=== Excerpt provided ===

4.3 Registration of Warrant Shares; Suspension of Exercise Period.
(a) The Company shall use its Commercially Reasonable Best Efforts to (i) file under the Securities Act, within two hundred seventy (270) days of the date hereof, the Registration Statement, (ii) cause such Registration Statement to be declared effective by the SEC within three hundred sixty six (366) days of the date hereof and (iii) keep such Registration Statement effective at all times during the Exercise Period, and will make such number of Qualifying Prospectuses available to Holders as they shall reasonably request. No shares of Common Stock shall be issued, and the right to exercise all Warrants shall be suspended, for all periods during which there is not an effective Registration Statement and/or there is not a Qualifying Prospectus available to Holders. The Company shall promptly notify the Warrant Agent of any such suspension, and the Warrant Agent shall have no duty, responsibility or liability in respect of any shares of Common Stock issued or delivered prior to its receipt of such notice. The Company shall promptly notify the Warrant Agent of the termination of any such suspension, and the Company shall cause the Warrant Agent to notify the Holders of the termination of such suspension promptly following notice to the Warrant Agent by the Company. Should the ability of the Holders to exercise the Warrants be suspended for more than an aggregate of sixty (60) days in any three hundred sixty five (365) day period pursuant to this Section 4.3(a), the Exercise Period shall be extended by the aggregate number of days in such suspension period(s) in excess of sixty (60) days. The Company represents and warrants that the issuance of the Warrants is exempt from registration pursuant to Section 3(a)(10) of the Securities Act.

=== Data listing ===

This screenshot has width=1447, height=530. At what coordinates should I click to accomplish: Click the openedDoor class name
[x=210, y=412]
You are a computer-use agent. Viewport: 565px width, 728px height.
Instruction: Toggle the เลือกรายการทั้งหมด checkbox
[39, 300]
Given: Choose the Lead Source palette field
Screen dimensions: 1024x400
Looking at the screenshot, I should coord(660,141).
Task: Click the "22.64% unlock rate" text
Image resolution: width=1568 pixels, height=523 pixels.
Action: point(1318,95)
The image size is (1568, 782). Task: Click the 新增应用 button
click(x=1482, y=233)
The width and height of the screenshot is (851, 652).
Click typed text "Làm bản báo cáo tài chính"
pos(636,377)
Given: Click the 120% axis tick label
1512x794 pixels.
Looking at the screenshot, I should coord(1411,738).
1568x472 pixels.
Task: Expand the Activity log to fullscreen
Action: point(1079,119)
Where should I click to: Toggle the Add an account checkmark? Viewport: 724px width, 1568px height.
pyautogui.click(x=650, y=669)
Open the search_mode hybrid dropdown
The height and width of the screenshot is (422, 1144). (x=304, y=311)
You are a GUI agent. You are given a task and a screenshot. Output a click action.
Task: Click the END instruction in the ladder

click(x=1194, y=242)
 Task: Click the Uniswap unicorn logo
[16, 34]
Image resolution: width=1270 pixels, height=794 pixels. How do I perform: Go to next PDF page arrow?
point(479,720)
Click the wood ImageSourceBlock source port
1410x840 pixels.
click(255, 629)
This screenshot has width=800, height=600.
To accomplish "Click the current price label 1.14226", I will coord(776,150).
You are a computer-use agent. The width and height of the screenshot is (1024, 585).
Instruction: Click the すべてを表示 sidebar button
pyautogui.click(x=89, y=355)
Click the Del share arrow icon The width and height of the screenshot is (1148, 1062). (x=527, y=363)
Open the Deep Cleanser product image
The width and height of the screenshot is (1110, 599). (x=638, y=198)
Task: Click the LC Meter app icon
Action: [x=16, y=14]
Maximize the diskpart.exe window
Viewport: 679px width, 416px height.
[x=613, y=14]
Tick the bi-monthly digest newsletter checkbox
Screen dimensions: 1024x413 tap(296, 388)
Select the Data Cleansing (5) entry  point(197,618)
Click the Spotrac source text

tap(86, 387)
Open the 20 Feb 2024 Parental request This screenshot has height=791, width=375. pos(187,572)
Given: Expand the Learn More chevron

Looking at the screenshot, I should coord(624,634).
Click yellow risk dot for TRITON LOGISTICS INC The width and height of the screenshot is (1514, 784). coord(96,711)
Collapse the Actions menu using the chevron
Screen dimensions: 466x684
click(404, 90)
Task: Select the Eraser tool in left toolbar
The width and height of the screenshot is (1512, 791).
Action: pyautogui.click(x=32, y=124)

===

*What the task requires*.
Carry the excerpt on registration of warrant shares forward from where it stops. The records are material separate from the text on registering warrant shares.

*The result*.
(b) Notwithstanding the foregoing, the Company shall have the right, exercisable by giving written notice of the exercise of such right to the Warrant Agent, at any time and from time to time, to suspend the Exercise Period or delay filing for a period not in excess of 60 calendar days during any consecutive three hundred sixty-five (365) day period beginning on the date on which such notice is given, or such shorter period of time as may be specified in such notice or in a subsequent notice delivered by the Company to such effect, if (i) the Company is, in its good faith judgment, in possession of Material Information, (ii) such Material Information would, in the judgment of the Company’s board of directors (after consultation with counsel), need to be disclosed so as to permit the Warrant Shares to be sold in compliance with law, and (iii) disclosure of such Material Information would, in the good faith judgment of the Company (after consultation with counsel), be adverse to its interests. Should the ability of the Holders to exercise the Warrants be suspended for more than an aggregate of sixty (60) days in any three hundred sixty five (365) day period pursuant to this Section 4.3(b), the Exercise Period shall be extended by the aggregate number of days in such suspension period(s) in excess of sixty (60) days.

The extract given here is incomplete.